The play's origins lay deep in Gray's relationship with his
beloved younger brother Piers, a brilliant academic in Hong
Kong (he wrote finely on T.S. Eliot) but unsuccessful
dramatist who declined into alcoholism (Gray, forced by
illness to abandon his own once-heroic alcohol consumption,
wrote movingly of Piers and his death in The Smoking
Diaries). Despite an unlovely set, Japes held the audience
with the barbed truth of the writing and the powerful
central duo of Toby Stephens and Jasper Britton, covering 30
years as they played famous novelist and equally talented
but less successful academic. Pinter yet again
teased out the best of Gray in The Old Masters (Comedy,
2004), with Edward Fox as the aged aesthete Bernard Berenson
in a tantalising study of his dealings with the devious
art-dealer Duveen (the play's luxury casting included a
superb Barbara Jefford). Then Peter Hall included Gray's
play based on his hero Charles Dickens' affair with the
young actress Ellen Tiernan, Little Nell (Bath, 2007), in
his Theatre Royal Bath season. Hall had previously tried to
coax Gray into writing a play on Dickens for the National
Theatre but Gray found the commission "too daunting" and
returned the advance. After reading Claire Tomalin's The
Secret Woman years later, he wrote a radio play on the
Tiernan affair before reworking it for the stage. It was
minor Gray in that its length was short and its scale small;
it was also beguiling and often tender (Gray rarely sat in
judgement on his characters). Much of a
turbulent life in the theatre is covered in Gray's
autobiographical books, most relishably in Fat Chance (1995)
covering the nightmare of Cell Mates
(Albery, 1995), his play on George Blake from which Stephen
Fry made a much-publicised early bolt, sabotaging the
production, to Gray's eloquent displeasure.

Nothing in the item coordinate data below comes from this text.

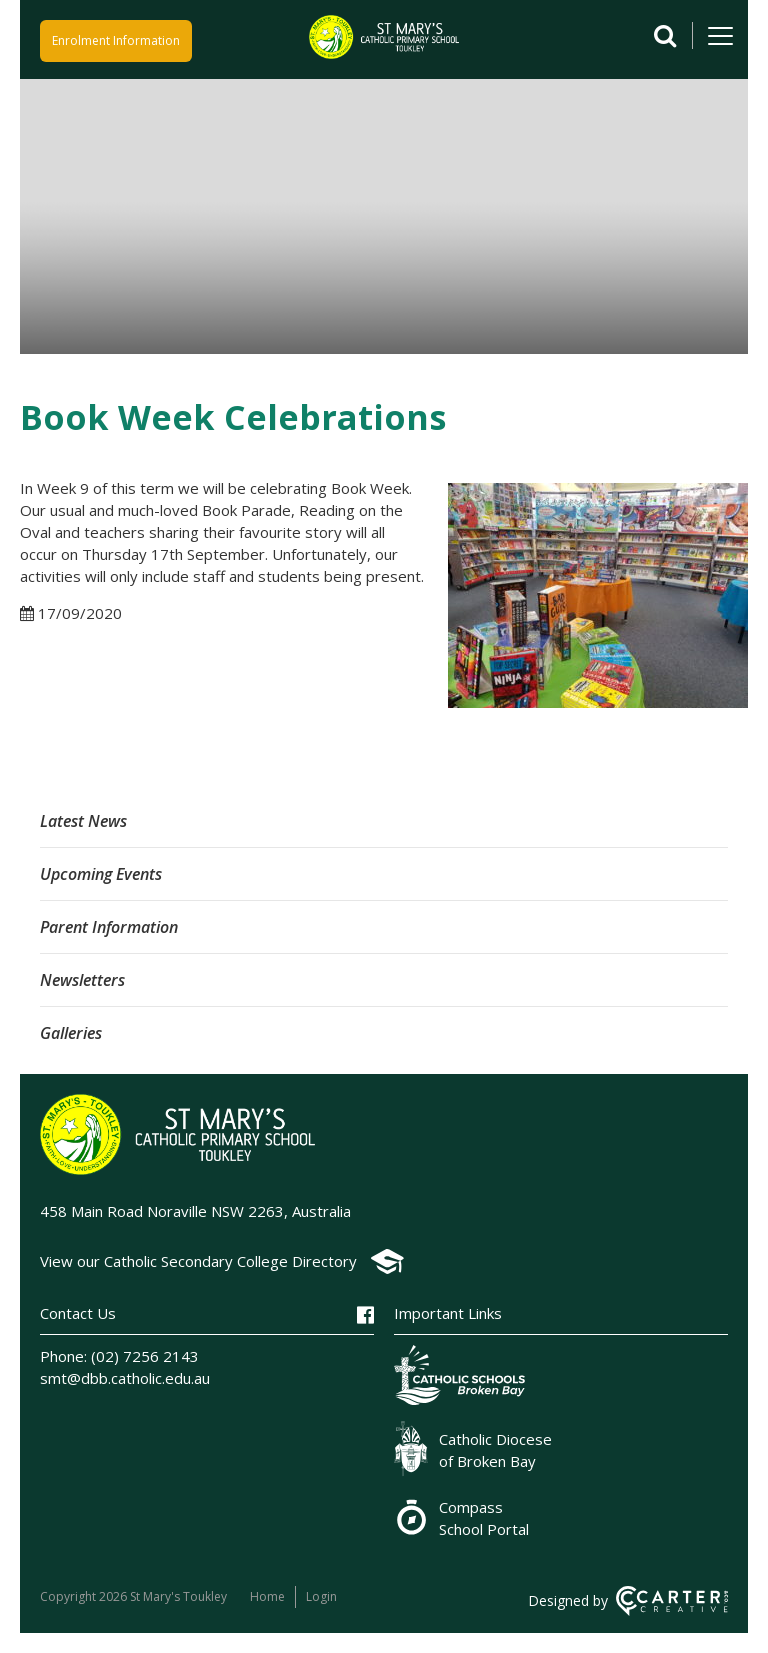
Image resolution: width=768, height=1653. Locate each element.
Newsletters (82, 980)
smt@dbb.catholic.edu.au (125, 1378)
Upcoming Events (101, 874)
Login (321, 1596)
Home (267, 1596)
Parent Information (109, 927)
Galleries (71, 1033)
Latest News (83, 821)
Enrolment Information (116, 40)
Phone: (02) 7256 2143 (119, 1356)
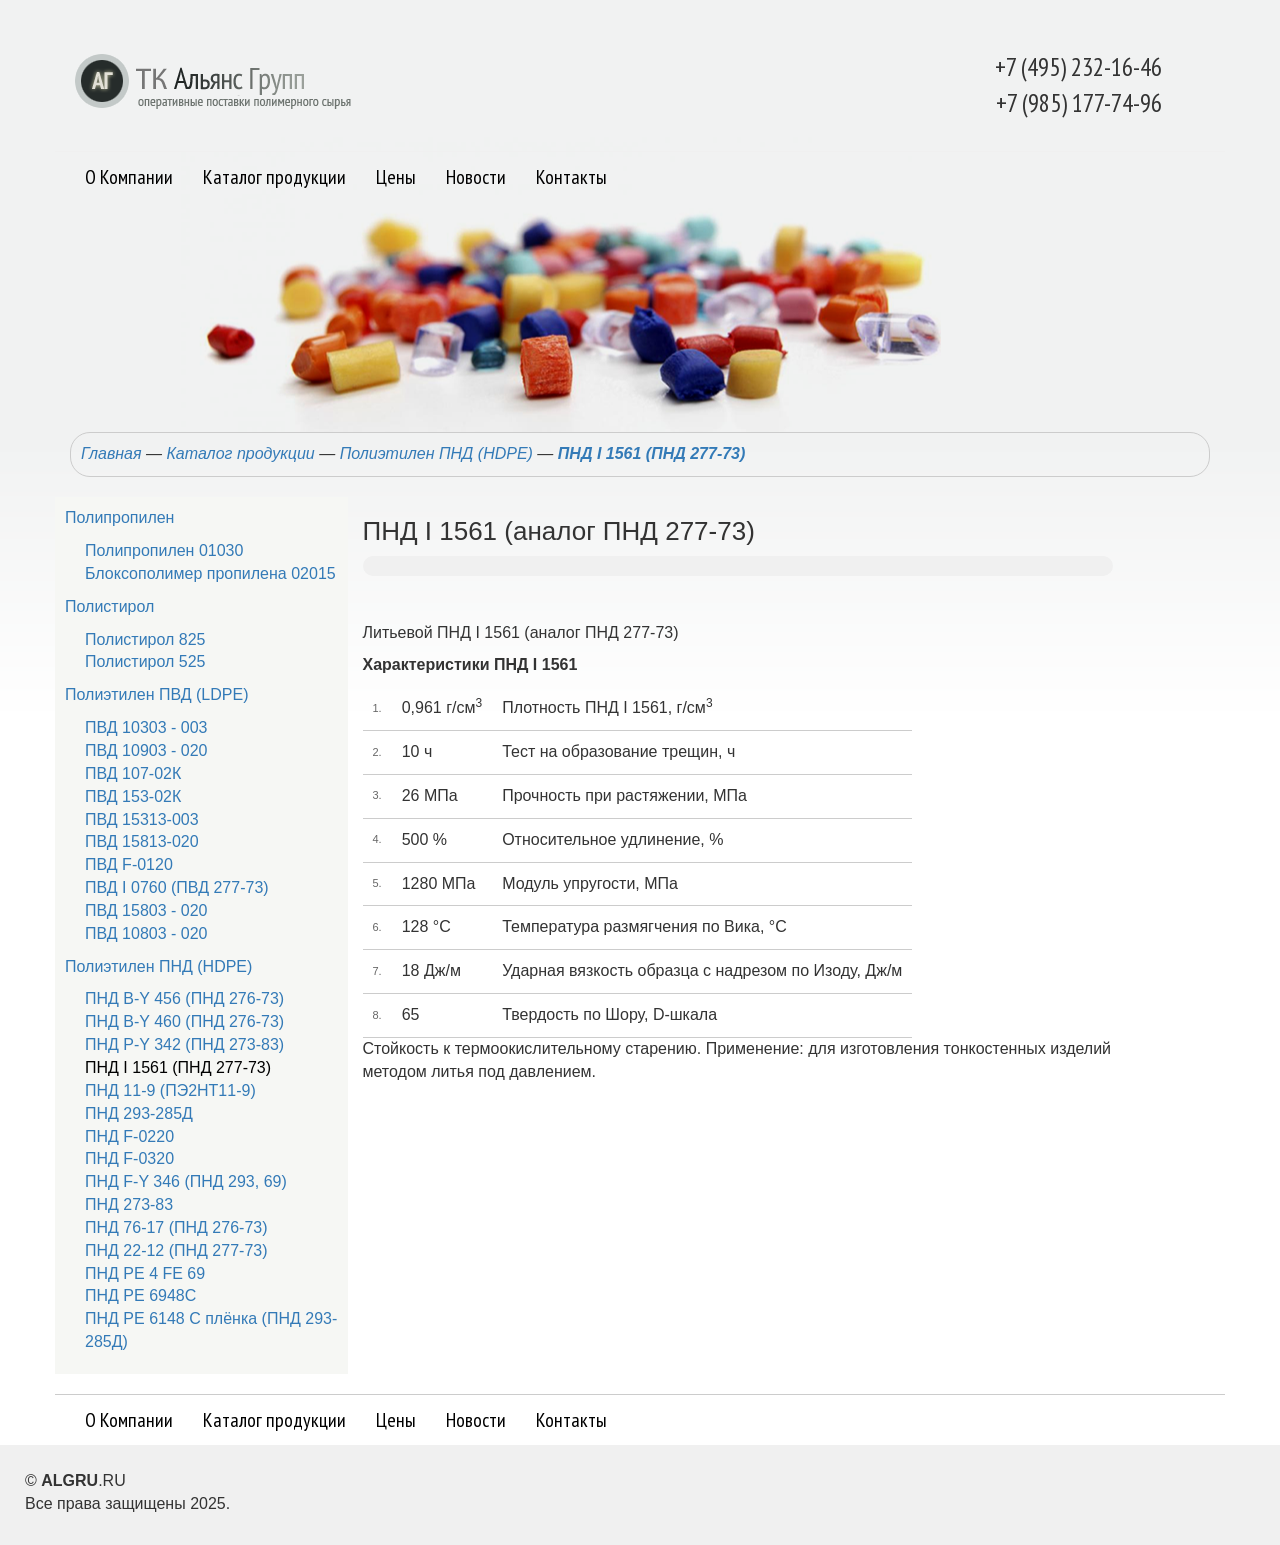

These memoirs are also enormously enjoyable as Gray,
seemingly free-wheelingly meditates on smoking, drinking (or
not), health worries (not least in 2006's The Year of the
Jouncer) and his ceaseless battles with officialdom,
machines and other cultures. In How's That For Telling 'Em,
Fat Lady? (1988), mostly detailing a chaotic American
production of The Common
Pursuit and the dealings of a charming
rogue-producer, he spins merry culture-clash riffs: he has
to produce his driver's licence to hire a video; a
receptionist asked to call Gray a cab thinks he wants to
hire a cat. In The Smoking Diaries he delightfully recounts
his boyhood admiration for the soft-porn pulp-fiction of
Hank Janson. Always self-deprecating, Gray
presents himself as mostly an idle memoirist, casually
jotting down random thoughts between televised cricket
(another bond with Pinter). But those volumes in fact are
cunningly structured, dazzlingly inventive in their language
and ideas alike, and often deeply touching when writing of
friendship or dealing with the deaths of friends – Ian
Hamilton, Alan Bates – or with their illnesses (as with
Pinter, especially after the rupture of their relationship
when Pinter took exception to Gray's portrait of him in a
television play – happily this was a friendship repaired). A
defiant smoker – a 65-a-day habit was severely trimmed –
until the end, his memoirs regularly smoulder with Gray's
fury at the anti-smoking brigade. Notices on smoking were
red rags to Gray. One can only speculate on his response to
any celestial waiting-room's printed injunctions or
admonitions. He took particular exception to "We would
prefer you not to smoke", and his most likely response,
should it be brought to his notice after lighting up, would
be "I prefer to smoke." Alan Strachan
Simon James Holliday Gray, playwright, writer and
memoirist: born Hayling Island, Hampshire 21 October 1936;
Supervisor in English, University of British Columbia
1960-63, Senior Instructor in English 1963-64; Lecturer in
English, Queen Mary College, London 1965-85, Honorary Fellow
1985; CBE 2005; married 1965 Beryl Kevern (one son, one
daughter; marriage dissolved 1997), 1997 Victoria
Rothschild; died London 6 August 2008.